My sister, my parents’ biological child, would never consider herself Korean, but we both consider ourselves Tennerican. Let that sit a while …


June 16, 2015

Please direct all media inquiries to Kimberly McKee, PhD at mckee.kimberly@gmail.com.

This past weekend the world took to social media to dissect the events surrounding Rachel Dolezal, the former president of Spokane’s NAACP chapter who came under heavy scrutiny for falsely representing herself as black. As part of this real-time discussion, the term transracial is being co-opted to describe Dolezal identifying as black despite being born white.

As members of the adoption community — particularly those of us who identify as transracial adoptees — we are deeply alarmed by the gross mischaracterization of this term. We find the misuse of “transracial,” describing the phenomenon of a white woman assuming perceived markers of “blackness” in order to pass as “black,” to be erroneous, ahistorical, and dangerous.

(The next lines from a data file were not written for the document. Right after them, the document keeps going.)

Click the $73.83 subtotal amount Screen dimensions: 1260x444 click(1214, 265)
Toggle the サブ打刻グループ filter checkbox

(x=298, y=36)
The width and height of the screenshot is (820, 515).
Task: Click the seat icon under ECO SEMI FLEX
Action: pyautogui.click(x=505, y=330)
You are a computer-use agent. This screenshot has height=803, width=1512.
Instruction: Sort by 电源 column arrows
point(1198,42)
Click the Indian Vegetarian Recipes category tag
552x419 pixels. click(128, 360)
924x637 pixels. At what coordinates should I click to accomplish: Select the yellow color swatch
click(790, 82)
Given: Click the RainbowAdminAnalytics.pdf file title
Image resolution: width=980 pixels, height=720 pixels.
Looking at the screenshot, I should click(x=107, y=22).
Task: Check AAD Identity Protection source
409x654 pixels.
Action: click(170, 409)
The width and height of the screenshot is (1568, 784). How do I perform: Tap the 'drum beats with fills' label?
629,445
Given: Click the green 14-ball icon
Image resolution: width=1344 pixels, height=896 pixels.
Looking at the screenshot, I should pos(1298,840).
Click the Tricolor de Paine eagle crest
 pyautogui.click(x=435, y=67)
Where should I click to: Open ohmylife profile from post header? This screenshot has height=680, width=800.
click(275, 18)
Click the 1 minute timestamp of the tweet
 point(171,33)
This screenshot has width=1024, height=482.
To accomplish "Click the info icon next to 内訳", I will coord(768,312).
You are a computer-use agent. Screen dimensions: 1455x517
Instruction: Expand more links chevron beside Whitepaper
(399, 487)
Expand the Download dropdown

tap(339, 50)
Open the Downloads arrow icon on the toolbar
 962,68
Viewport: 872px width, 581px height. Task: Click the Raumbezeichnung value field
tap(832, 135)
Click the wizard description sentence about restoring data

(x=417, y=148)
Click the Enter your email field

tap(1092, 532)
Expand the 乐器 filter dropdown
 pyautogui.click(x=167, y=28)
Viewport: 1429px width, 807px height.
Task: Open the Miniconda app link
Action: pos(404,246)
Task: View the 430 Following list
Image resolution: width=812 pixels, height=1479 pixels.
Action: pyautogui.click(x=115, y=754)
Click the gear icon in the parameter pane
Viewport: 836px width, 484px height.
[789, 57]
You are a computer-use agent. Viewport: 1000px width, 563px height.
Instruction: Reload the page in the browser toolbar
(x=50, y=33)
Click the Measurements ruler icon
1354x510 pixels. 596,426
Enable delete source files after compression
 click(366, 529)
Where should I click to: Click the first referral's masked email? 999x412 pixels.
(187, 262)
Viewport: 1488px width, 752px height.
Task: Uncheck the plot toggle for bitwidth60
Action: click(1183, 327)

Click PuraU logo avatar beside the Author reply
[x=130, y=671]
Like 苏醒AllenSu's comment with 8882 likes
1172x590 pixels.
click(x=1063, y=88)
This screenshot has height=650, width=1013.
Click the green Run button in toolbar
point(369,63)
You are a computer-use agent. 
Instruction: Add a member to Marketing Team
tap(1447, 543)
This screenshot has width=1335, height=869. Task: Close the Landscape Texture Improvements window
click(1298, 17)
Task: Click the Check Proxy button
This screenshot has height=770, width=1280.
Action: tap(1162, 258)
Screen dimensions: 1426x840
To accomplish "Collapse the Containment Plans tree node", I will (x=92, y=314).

Transracial is a term that has long since been defined as the adoption of a child that is of a different race than the adoptive parents. The term most often refers to children of color adopted by white families in the Global North, and has been extensively examined and documented for more than 50 years by academics and members of the adoption triad: adoptees, birthparents, and adoptive parents.